Records for processing section start

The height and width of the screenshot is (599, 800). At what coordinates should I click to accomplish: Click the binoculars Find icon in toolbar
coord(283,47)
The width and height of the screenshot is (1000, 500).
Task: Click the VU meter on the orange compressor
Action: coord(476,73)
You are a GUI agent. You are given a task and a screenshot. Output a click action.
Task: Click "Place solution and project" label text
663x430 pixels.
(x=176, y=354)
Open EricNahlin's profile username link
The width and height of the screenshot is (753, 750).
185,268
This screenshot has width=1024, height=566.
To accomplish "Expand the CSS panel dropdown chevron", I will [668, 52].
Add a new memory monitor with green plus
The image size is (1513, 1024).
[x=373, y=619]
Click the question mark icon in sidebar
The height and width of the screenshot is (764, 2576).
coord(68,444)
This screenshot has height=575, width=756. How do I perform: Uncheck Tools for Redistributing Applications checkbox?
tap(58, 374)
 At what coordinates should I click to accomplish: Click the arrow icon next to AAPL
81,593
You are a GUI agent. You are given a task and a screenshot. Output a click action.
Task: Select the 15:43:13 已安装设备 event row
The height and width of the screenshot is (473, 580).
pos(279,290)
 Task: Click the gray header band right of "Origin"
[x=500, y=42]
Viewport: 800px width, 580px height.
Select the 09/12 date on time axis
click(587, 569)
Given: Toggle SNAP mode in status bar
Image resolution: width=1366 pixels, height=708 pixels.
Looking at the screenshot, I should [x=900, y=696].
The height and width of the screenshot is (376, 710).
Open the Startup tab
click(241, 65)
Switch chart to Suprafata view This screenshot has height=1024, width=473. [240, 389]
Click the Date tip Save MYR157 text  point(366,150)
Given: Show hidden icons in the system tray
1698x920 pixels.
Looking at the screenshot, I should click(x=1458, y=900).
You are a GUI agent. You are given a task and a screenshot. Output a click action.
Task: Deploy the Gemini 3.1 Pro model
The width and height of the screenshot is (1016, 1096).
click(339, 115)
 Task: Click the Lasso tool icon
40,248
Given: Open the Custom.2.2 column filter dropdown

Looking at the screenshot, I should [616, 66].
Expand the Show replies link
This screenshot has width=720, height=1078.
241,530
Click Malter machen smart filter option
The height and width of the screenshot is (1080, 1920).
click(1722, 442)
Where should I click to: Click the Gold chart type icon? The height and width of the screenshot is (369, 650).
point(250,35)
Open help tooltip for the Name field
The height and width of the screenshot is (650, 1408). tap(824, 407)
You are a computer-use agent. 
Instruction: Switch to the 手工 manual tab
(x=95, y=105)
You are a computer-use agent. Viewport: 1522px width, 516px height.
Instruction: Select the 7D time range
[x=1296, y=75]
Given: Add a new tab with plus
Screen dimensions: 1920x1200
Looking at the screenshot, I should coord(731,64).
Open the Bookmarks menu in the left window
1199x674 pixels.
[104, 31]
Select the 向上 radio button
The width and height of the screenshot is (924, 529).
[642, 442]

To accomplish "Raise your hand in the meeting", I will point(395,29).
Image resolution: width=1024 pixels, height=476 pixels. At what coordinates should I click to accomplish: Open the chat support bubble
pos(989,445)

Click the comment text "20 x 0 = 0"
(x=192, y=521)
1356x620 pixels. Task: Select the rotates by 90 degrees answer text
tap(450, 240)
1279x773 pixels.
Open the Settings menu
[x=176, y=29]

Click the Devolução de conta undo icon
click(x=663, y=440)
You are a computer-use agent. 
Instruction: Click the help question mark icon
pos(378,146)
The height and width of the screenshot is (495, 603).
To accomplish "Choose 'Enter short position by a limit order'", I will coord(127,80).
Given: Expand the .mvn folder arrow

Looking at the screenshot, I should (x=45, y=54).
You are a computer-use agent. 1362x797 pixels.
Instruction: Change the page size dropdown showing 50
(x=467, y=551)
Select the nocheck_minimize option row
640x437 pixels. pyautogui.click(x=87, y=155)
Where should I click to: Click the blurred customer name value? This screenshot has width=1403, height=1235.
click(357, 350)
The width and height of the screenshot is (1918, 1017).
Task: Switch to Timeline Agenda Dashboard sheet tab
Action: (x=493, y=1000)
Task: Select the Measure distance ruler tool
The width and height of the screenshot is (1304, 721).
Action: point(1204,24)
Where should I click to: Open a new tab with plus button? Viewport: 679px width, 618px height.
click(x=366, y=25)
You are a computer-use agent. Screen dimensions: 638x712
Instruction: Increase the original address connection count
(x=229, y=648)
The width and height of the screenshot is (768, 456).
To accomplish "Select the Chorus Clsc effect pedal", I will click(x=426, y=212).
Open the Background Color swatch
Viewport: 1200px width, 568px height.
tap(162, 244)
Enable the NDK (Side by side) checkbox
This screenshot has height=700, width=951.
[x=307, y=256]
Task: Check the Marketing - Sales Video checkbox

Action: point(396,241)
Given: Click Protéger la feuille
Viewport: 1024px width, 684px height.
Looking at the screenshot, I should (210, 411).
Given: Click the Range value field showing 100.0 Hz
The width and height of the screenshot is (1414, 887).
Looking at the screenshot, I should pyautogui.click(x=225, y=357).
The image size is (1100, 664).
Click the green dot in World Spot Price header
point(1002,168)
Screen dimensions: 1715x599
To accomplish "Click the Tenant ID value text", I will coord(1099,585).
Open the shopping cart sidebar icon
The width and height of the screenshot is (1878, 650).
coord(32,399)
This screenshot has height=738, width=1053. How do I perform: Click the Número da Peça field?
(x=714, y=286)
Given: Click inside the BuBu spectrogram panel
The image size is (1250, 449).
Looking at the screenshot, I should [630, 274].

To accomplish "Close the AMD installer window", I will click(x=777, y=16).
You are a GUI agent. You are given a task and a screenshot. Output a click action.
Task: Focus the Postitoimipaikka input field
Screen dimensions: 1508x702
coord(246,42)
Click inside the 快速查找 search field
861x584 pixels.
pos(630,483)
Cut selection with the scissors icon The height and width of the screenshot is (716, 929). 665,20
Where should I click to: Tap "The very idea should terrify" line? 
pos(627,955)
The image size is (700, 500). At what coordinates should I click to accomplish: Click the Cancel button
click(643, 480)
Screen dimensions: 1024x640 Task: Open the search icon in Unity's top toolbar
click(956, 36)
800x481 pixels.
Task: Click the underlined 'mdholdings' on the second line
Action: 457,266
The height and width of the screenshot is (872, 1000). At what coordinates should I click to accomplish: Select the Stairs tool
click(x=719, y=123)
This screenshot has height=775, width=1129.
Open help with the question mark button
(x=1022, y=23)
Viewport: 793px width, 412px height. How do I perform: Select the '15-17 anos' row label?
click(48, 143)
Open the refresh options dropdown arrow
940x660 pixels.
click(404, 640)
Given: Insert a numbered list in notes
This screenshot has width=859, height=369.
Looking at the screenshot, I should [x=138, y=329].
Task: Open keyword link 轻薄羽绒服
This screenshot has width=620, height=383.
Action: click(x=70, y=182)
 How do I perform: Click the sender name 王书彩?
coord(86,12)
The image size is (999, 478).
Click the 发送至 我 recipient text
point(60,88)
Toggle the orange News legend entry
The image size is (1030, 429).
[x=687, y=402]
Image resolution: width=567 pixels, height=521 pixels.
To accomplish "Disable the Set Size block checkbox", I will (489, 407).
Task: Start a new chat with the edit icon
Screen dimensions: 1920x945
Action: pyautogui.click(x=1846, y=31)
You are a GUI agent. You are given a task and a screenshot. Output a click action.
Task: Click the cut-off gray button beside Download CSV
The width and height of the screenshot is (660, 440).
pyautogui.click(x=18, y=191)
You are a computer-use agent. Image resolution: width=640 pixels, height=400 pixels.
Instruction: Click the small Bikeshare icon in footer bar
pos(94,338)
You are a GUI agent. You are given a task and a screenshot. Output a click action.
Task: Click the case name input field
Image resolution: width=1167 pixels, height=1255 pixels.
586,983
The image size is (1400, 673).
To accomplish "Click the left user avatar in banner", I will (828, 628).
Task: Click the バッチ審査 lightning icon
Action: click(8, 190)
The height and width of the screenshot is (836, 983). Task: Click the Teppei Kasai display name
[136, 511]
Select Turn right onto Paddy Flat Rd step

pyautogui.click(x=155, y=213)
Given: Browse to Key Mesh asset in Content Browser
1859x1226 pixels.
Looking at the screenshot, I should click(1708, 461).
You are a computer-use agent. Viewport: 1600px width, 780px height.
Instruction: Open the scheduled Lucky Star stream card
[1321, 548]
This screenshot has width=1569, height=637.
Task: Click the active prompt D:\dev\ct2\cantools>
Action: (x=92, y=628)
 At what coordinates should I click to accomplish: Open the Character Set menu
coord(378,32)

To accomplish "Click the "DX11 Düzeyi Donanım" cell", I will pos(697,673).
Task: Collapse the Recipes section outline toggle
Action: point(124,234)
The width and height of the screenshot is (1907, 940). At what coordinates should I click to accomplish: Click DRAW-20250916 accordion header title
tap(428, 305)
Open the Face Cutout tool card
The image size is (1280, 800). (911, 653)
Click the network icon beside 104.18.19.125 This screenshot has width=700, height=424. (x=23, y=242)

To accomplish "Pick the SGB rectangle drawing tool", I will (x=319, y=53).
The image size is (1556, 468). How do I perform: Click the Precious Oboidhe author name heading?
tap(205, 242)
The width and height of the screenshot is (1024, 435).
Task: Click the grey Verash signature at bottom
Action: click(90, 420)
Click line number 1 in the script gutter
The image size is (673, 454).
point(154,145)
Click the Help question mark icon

Records for processing section end

From the first line of the data through the line with "This screenshot has width=1024, height=566.", quote each line exactly and add nothing else.

The height and width of the screenshot is (599, 800). At what coordinates should I click to accomplish: Click the binoculars Find icon in toolbar
coord(283,47)
The width and height of the screenshot is (1000, 500).
Task: Click the VU meter on the orange compressor
Action: coord(476,73)
You are a GUI agent. You are given a task and a screenshot. Output a click action.
Task: Click "Place solution and project" label text
663x430 pixels.
(x=176, y=354)
Open EricNahlin's profile username link
The width and height of the screenshot is (753, 750).
185,268
This screenshot has width=1024, height=566.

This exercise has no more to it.